DATA Block Start

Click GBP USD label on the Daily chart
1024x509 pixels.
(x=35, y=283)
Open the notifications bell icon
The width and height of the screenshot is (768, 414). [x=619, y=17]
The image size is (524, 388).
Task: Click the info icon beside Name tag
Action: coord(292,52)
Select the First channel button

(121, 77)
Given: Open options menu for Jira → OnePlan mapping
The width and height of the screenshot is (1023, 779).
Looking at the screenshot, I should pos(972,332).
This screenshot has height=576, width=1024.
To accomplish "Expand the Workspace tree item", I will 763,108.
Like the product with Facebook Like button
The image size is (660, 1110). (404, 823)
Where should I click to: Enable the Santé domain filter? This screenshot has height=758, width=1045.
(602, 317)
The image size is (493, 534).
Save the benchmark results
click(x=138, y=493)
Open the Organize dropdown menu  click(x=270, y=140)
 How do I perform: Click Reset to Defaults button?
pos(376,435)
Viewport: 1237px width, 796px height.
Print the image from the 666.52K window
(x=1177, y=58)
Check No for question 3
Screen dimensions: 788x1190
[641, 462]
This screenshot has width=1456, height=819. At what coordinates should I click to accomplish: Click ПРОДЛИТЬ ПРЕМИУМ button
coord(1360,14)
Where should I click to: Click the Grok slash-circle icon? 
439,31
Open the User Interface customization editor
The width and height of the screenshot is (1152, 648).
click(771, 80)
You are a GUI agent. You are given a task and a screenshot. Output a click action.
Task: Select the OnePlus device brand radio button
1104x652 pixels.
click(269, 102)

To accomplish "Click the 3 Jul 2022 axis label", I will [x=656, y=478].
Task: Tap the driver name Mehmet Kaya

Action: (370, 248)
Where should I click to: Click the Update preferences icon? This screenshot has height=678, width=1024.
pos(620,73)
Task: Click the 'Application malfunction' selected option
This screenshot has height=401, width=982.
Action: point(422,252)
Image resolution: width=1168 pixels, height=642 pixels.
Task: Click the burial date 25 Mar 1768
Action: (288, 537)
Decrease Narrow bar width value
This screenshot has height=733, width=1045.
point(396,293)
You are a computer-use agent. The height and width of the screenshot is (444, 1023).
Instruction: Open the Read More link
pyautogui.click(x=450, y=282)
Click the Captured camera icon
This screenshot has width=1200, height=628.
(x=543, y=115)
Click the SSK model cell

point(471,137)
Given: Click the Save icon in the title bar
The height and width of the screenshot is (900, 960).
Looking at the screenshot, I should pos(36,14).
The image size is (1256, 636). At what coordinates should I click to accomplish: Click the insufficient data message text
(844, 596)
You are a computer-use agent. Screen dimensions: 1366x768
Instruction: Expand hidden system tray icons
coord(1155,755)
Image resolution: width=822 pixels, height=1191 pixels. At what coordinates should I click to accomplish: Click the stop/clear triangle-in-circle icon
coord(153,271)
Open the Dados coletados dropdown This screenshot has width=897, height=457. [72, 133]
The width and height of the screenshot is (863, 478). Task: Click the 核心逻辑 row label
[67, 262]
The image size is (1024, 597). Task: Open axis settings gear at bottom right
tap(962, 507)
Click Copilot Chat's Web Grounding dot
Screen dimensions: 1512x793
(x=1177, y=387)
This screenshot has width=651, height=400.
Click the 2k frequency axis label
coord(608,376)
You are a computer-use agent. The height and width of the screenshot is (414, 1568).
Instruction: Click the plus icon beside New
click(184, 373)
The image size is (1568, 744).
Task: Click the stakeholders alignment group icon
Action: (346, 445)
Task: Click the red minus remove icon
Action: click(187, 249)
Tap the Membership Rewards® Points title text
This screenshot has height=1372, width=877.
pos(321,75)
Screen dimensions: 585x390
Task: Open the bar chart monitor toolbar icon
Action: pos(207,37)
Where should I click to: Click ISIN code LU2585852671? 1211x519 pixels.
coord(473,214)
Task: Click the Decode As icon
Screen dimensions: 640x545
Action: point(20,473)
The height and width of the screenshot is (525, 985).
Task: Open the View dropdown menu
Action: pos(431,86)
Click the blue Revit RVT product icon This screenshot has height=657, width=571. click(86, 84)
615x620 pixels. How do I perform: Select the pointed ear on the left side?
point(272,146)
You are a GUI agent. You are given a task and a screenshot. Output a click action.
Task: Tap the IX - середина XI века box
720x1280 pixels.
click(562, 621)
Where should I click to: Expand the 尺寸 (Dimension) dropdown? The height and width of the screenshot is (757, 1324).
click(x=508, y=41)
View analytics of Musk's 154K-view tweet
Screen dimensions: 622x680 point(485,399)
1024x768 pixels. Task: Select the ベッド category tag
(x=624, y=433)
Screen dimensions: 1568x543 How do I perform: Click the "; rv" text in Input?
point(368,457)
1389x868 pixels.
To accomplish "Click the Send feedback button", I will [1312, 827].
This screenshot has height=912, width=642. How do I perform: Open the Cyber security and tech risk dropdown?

DATA Block End

## [EXERCISE DIRECTIONS]
Copy out every record exactly.

## [RESPONSE TO THE TASK]
Click GBP USD label on the Daily chart
1024x509 pixels.
(x=35, y=283)
Open the notifications bell icon
The width and height of the screenshot is (768, 414). [x=619, y=17]
The image size is (524, 388).
Task: Click the info icon beside Name tag
Action: coord(292,52)
Select the First channel button

(121, 77)
Given: Open options menu for Jira → OnePlan mapping
The width and height of the screenshot is (1023, 779).
Looking at the screenshot, I should pos(972,332).
This screenshot has height=576, width=1024.
To accomplish "Expand the Workspace tree item", I will 763,108.
Like the product with Facebook Like button
The image size is (660, 1110). (404, 823)
Where should I click to: Enable the Santé domain filter? This screenshot has height=758, width=1045.
(602, 317)
The image size is (493, 534).
Save the benchmark results
click(x=138, y=493)
Open the Organize dropdown menu  click(x=270, y=140)
 How do I perform: Click Reset to Defaults button?
pos(376,435)
Viewport: 1237px width, 796px height.
Print the image from the 666.52K window
(x=1177, y=58)
Check No for question 3
Screen dimensions: 788x1190
[641, 462]
This screenshot has width=1456, height=819. At what coordinates should I click to accomplish: Click ПРОДЛИТЬ ПРЕМИУМ button
coord(1360,14)
Where should I click to: Click the Grok slash-circle icon? 
439,31
Open the User Interface customization editor
The width and height of the screenshot is (1152, 648).
click(771, 80)
You are a GUI agent. You are given a task and a screenshot. Output a click action.
Task: Select the OnePlus device brand radio button
1104x652 pixels.
click(269, 102)

To accomplish "Click the 3 Jul 2022 axis label", I will [x=656, y=478].
Task: Tap the driver name Mehmet Kaya

Action: (370, 248)
Where should I click to: Click the Update preferences icon? This screenshot has height=678, width=1024.
pos(620,73)
Task: Click the 'Application malfunction' selected option
This screenshot has height=401, width=982.
Action: point(422,252)
Image resolution: width=1168 pixels, height=642 pixels.
Task: Click the burial date 25 Mar 1768
Action: (288, 537)
Decrease Narrow bar width value
This screenshot has height=733, width=1045.
point(396,293)
You are a computer-use agent. The height and width of the screenshot is (444, 1023).
Instruction: Open the Read More link
pyautogui.click(x=450, y=282)
Click the Captured camera icon
This screenshot has width=1200, height=628.
(x=543, y=115)
Click the SSK model cell

point(471,137)
Given: Click the Save icon in the title bar
The height and width of the screenshot is (900, 960).
Looking at the screenshot, I should pos(36,14).
The image size is (1256, 636). At what coordinates should I click to accomplish: Click the insufficient data message text
(844, 596)
You are a computer-use agent. Screen dimensions: 1366x768
Instruction: Expand hidden system tray icons
coord(1155,755)
Image resolution: width=822 pixels, height=1191 pixels. At what coordinates should I click to accomplish: Click the stop/clear triangle-in-circle icon
coord(153,271)
Open the Dados coletados dropdown This screenshot has width=897, height=457. [72, 133]
The width and height of the screenshot is (863, 478). Task: Click the 核心逻辑 row label
[67, 262]
The image size is (1024, 597). Task: Open axis settings gear at bottom right
tap(962, 507)
Click Copilot Chat's Web Grounding dot
Screen dimensions: 1512x793
(x=1177, y=387)
This screenshot has width=651, height=400.
Click the 2k frequency axis label
coord(608,376)
You are a computer-use agent. The height and width of the screenshot is (414, 1568).
Instruction: Click the plus icon beside New
click(184, 373)
The image size is (1568, 744).
Task: Click the stakeholders alignment group icon
Action: (346, 445)
Task: Click the red minus remove icon
Action: click(187, 249)
Tap the Membership Rewards® Points title text
This screenshot has height=1372, width=877.
pos(321,75)
Screen dimensions: 585x390
Task: Open the bar chart monitor toolbar icon
Action: pos(207,37)
Where should I click to: Click ISIN code LU2585852671? 1211x519 pixels.
coord(473,214)
Task: Click the Decode As icon
Screen dimensions: 640x545
Action: point(20,473)
The height and width of the screenshot is (525, 985).
Task: Open the View dropdown menu
Action: pos(431,86)
Click the blue Revit RVT product icon This screenshot has height=657, width=571. click(86, 84)
615x620 pixels. How do I perform: Select the pointed ear on the left side?
point(272,146)
You are a GUI agent. You are given a task and a screenshot. Output a click action.
Task: Tap the IX - середина XI века box
720x1280 pixels.
click(562, 621)
Where should I click to: Expand the 尺寸 (Dimension) dropdown? The height and width of the screenshot is (757, 1324).
click(x=508, y=41)
View analytics of Musk's 154K-view tweet
Screen dimensions: 622x680 point(485,399)
1024x768 pixels. Task: Select the ベッド category tag
(x=624, y=433)
Screen dimensions: 1568x543 How do I perform: Click the "; rv" text in Input?
point(368,457)
1389x868 pixels.
To accomplish "Click the Send feedback button", I will [1312, 827].
This screenshot has height=912, width=642. How do I perform: Open the Cyber security and tech risk dropdown?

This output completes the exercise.